_ARTICLE_
■ ■ ■ ■
Vous consacrez plusieurs chapitres aux Arméniens du Moyen-Orient, de France ou des US. Quel a été le rôle de la diaspora dans le développement du metal arménien ?
M.S : Ce fut fondamental ! C’est via la diaspora de France, des États-Unis et de l’Allemagne que les artistes arméniens d’URSS ont pu entrer en contact avec le rock et le metal. En outre, le fait que des Arméniens à l’étranger s’impliquent dans ce genre musical a pu inspirer des jeunes en Arménie : il en va ainsi de System Of A Down mais également d’Avo Nersesian (guitariste de Stryfe et Medagh) à Los Angeles, décédé hélas en 2020.
Le quatuor féminin de Black Metal, DIVAHAR
Qu’en est-il de la scène féminine ? N’est-ce-pas difficile pour des metalleuses de trouver leur place au sein d’une société aussi patriarcale ?
M.S : Oui ! Mais les temps ont beaucoup changé et les mentalités ont évolué. L’Arménie est le seul pays du Caucase à avoir 2 groupes metal formés exclusivement de femmes (DivahaR et Euphoria) et un groupe punk, Incest. Il y a pas mal de filles sur la scène : Dogma et Adana Project ont des chanteuses avec des compétences vocales extraordinaires. Et il ne faut surtout pas oublier que des Arméniennes furent fédayins !
Parmi les multiples interviews de votre livre se discerne celle de Ian Gillan, le chanteur de Deep Purple. Il semble être particulièrement attaché à l’Arménie.
Suite au séisme de Gumri en 1988, un très grand nombre de rockers britanniques et américains on monté le projet Rock Aid Armenia afin de lever des fonds pour reconstruire les zones sinistrée par le tremblement de terre. Parmi ces projets figurait une nouvelle version du single “Smoke on the Water” de Deep Purple enregistré par une foule musiciens de hard rock et d’Heavy Metal.
M.S : Ian Gillan a été très présent lors du Rock Aid Armenia qui a assisté la région de Gumri suite au tremblement de terre de 1988. Il s’est rendu sur place juste après le séisme avec beaucoup de musiciens dont Tony Iommy, le mythique guitariste de Black Sabbath. Ian est un être plein d’humanité qui apprécie vraiment la culture arménienne, c’est pour cela que François a eu le culot de lui proposer cette interview.
F.M : En 2014, Ian a d’ailleurs obtenu le titre d’Ami des Arméniens de la part du diocèse de l’Église arménienne des États-Unis pour ses efforts dans la reconstruction de l’école de musique de Gumri. Vous pouvez voir beaucoup de vidéos de Ian Gillan lors de ses concerts en Arménie soviétique ou même en train de faire de la poterie à Etchmiadzin ! Il a répondu à mes questions avec plaisir.
Votre ouvrage déborde d’anecdotes, parlez-nous du conflit entre les rockbands et les Rabiz.
■ ■ ■ ■
_MATÉRIEL FOURNI_
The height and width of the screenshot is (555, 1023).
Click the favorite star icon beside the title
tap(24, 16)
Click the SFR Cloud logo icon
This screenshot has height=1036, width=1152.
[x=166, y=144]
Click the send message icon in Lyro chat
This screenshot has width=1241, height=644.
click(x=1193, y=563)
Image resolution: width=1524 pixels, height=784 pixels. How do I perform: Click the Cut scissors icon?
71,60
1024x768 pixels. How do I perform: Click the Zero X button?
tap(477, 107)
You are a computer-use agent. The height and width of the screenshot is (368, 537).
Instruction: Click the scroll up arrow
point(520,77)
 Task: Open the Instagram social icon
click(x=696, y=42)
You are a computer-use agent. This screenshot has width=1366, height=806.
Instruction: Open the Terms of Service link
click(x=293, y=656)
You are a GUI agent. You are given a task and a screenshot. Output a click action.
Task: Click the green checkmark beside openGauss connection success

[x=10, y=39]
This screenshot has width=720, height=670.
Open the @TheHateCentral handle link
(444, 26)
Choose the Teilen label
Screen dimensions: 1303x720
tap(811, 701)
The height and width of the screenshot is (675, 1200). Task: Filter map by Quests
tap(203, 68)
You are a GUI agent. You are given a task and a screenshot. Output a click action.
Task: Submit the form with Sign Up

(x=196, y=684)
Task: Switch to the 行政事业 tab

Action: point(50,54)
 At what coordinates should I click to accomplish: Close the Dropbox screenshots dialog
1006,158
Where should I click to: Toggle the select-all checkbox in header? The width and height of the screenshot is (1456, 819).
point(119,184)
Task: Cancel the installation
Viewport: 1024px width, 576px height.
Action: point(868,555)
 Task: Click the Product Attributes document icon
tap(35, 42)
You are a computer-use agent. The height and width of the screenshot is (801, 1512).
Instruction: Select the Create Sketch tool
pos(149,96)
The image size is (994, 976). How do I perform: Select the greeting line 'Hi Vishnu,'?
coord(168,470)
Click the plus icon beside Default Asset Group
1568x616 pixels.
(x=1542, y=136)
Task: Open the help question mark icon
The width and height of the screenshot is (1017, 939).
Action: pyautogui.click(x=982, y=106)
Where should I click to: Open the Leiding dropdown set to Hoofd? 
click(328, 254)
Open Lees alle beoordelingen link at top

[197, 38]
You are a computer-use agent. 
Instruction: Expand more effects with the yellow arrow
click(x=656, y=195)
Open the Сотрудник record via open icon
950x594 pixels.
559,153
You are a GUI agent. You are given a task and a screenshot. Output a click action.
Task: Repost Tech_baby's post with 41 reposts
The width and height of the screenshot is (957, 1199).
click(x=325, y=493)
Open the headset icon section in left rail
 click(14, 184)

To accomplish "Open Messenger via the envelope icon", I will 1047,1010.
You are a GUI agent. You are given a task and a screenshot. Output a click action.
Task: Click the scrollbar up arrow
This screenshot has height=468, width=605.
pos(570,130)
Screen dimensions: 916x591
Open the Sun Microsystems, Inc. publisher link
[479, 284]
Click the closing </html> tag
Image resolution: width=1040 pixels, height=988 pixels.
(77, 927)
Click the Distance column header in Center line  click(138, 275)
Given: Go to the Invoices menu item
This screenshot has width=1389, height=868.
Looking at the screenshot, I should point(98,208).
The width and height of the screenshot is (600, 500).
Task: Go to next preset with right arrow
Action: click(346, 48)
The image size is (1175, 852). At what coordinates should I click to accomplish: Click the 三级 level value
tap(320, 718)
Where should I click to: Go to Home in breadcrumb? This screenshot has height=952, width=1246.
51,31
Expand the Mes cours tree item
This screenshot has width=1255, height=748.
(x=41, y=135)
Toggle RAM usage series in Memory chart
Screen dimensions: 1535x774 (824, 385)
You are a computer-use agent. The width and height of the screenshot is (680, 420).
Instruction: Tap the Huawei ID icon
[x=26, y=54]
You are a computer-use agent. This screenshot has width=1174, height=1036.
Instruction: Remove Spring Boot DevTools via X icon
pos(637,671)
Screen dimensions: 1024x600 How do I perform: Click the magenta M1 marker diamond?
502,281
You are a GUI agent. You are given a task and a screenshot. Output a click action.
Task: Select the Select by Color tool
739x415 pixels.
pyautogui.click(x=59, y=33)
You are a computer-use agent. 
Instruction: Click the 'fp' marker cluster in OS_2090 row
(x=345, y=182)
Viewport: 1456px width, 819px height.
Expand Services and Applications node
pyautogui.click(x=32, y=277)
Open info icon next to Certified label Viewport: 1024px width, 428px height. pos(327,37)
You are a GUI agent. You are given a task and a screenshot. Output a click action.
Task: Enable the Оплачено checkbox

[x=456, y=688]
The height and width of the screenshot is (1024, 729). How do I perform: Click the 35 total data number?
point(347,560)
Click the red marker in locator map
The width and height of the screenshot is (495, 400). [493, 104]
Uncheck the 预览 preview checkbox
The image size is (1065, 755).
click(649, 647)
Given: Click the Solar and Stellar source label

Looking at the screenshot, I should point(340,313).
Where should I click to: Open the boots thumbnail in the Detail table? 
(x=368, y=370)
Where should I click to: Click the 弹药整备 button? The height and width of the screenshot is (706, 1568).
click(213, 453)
■ ■ ■ ■
_TRAVAIL DEMANDÉ_
(1) D'après l'article sur le metal arménien, quels sont les deux groupes de metal formés exclusivement de femmes en Arménie ?
(2) Renvoyez telles quelles les lignes des enregistrements qui vont de celle contenant « Image resolution: width=1524 » à celle contenant « point(520,77) », ces deux lignes comprises.
L'article et les enregistrements n'ont aucun lien entre eux.

_CORRIGÉ DES EXERCICES_
(1) DivahaR et Euphoria.

(2)
Image resolution: width=1524 pixels, height=784 pixels. How do I perform: Click the Cut scissors icon?
71,60
1024x768 pixels. How do I perform: Click the Zero X button?
tap(477, 107)
You are a computer-use agent. The height and width of the screenshot is (368, 537).
Instruction: Click the scroll up arrow
point(520,77)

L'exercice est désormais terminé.